Your instructions ▸
Write the next part of the passage on Pathé's stencil color process, picking up after its last sentence.

Document section ▸

——

Women workers preparing Pathécolor films, from Moving Pictures: How They Are Made and Worked

Pathé introduced its stencil colour process in 1905, but the system in principle was not new, having been adopted from methods used for colouring postcards and wallpaper. A number of prints of any one film title would be made, each representing the different colours to be employed in the eventual film (i.e. a film featuring red, green, blue and yellow would require four original prints). The areas in each of the original prints to be coloured would be marked out and cut with scalpels. Each cut-out print would be laid over the final projection print and each colour would be applied in turn. 600 women were employed at the Pathé factory by 1906 to produce colour prints in this way.

However, great mechanisation was soon brought in, led by Henri Fourel, who ran the Pathé colour studio in Vincennes. In 1908 Pathé introduced a pantograph mechanism to improve production. A master print would be rear-projected onto a ground glass screen, one frame at a time, which enabled the operator to have a far clearer view of the image. She would then move a pointer over the screen, marking out the area to be treated with one colour. The pantograph allowed for greater precision of line, and a needle at the other traced marked out the corresponding area on a second print. This would be repeated for each colour required. It was painstaking work, and still very labour-intensive, with an estimated 300 women operators employed. About one metre of film per colour was produced in an hour. When all the stencils had been cut, the gelatin emulsion was removed from each and they were then run in turn through a staining machine in precise registration with the master print. The cumulative result was a finished print stained in multiple colours – or rather multiple prints, since at least 200 colour copies had to be produced to make the system economic.

——

Raw records ▸
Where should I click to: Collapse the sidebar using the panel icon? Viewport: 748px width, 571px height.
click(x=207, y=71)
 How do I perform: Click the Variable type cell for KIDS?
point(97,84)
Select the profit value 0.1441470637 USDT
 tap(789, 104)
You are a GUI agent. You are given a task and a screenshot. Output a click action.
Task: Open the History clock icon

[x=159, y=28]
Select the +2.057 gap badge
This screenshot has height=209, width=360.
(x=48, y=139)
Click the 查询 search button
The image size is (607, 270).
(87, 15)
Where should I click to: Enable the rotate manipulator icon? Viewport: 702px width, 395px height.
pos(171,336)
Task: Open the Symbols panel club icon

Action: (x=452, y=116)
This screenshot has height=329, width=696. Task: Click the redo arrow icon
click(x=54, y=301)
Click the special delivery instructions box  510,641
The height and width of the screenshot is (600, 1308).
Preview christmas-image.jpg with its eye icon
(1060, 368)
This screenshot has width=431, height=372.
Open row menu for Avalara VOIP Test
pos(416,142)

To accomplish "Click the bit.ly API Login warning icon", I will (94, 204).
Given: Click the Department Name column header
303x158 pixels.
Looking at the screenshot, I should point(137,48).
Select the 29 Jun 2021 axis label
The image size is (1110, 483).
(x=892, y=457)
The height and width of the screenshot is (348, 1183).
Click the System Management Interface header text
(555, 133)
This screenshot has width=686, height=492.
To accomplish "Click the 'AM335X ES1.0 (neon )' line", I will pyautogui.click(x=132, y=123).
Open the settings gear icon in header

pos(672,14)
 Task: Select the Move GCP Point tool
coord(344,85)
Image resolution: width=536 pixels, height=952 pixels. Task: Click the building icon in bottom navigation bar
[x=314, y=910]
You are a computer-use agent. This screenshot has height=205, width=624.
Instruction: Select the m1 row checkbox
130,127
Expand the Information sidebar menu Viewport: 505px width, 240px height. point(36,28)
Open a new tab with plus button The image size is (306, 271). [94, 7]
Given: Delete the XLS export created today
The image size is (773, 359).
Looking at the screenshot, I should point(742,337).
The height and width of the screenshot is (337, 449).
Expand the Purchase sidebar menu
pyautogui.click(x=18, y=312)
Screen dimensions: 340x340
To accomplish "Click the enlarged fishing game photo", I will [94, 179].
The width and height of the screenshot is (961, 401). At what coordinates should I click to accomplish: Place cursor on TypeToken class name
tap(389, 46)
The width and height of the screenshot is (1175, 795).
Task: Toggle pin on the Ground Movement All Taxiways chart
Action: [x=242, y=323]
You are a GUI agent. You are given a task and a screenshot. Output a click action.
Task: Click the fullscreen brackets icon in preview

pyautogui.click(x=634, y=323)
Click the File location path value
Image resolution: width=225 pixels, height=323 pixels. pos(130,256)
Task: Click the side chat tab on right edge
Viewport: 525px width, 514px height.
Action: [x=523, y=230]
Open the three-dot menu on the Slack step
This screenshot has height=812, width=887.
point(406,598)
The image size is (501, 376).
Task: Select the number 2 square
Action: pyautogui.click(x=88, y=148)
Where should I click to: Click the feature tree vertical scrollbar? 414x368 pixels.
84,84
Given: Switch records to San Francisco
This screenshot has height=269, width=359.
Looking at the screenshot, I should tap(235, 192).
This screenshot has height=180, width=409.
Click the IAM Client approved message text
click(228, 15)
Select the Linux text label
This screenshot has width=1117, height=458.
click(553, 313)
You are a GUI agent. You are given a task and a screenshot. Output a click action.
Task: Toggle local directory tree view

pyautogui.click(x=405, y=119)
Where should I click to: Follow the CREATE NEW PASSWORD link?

——

Response to this exercise ▸
This demonstration of the stencil colour process is taken from Brian Coe’s The History of Movie Photography. The original film is on the left; then follows (L-R) the stencils cut for each colour (top row) and the application of that colour (bottom row) for red, blue, brown, green and yellow respectively.

The Pathé system produced images of frequently exquisite quality, with a notable precision of colour. Colours were not applied to every kind of film, but generally to those kinds of films which it was felt would be best enhanced by colour: exotic travelogues, costume dramas, magical films etc. Such films would be billed as the highlight in cinema programmes, and were more expensive for exhibitors than common film titles. As indicated, the industrial, labour-intensive process could only be supported by major producers with extensive distribution, and Pathé’s only rival in stencil colour was to be Gaumont, which came up with a similar process around 1908.

An unidentified fragment of a Pathé stencil colour film, date uncertain (c.1910?)

Another stencil colour example, from the same collector, again undated (early 1910s probably) and location unknown. Anybody recognise the building and gardens?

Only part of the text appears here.